Anonymous Coward says:

It’s likely that none of the candidates expects golden keys to actually be implemented or work (not that they wouldn’t be thrilled). What they do expect is that, if elected, they have a golden scapegoat: anything bad that happens anywhere, anytime during their tenure will be blamed on the “uncooperative tech sector”. Terrorism? Apple’s fault. Pedophilia? Google’s to blame. Mass shootings? Call of Duty’s influence. Plaque and tartar build-up? Um… that Candy Crush thing.

Pavement View (looking up, from beyond the ropes) says:

Fool me once... Fool me a thousand times (naw, don't think so)

Hillary is really not an intelligent person, re: anything. She has connections, and that is what counts in this day and age of guvmint by crooks. That and appearances (O’Bummer has that down cold).

Making sense, even common sense, is not required.

We have two years of a clown show and then a charade of an elections (ditch rigged machines and bring back the smoke filled back rooms). The two-year theater serves TPTB to keep the attention of the masses diverted from their laws for bribes (and other considerations).

One thing H is good at is a posture of looking concerned.

What a life.

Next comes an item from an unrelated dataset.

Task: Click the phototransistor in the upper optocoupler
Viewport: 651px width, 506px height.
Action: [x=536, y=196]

This system is broke beyond hope (so much for hope and change Mr. Prez).

Anonymous Coward says:

It has become PAINFULLY OBVIOUS that the federal government is projecting the illusion that it’s “helpless” and cannot do what any reasonably minded individual KNOWS it can do – and that is decrypt encrypted messages with relative ease.

The arguments they’re using are simply to ludicrous and LOUD (public) to suggest anything else (it is here where any shill worth his/her salt would suggest mere “incompetence” is to blame… that tired falsehood fell apart years ago – they know what they’re doing, and you KNOW this to be the case.)

Wyrm (profile) says:

"Trusted computing", does that ring a bell?

This is the exact same “computer security” that copyright lobbies have asked for a long time.

– Security should be: when a third-party tries to access a resource, it needs authorization as configured by the user.
– “Security” as seen by all those: when a user tries to access a resource, it needs authorization as configured by a third-party. (Government, copyright group, etc.)

That’s a fundamental issue: they’re basically asking for computers (including smartphones and other mobile devices) to distrust its owner because of their own paranoia.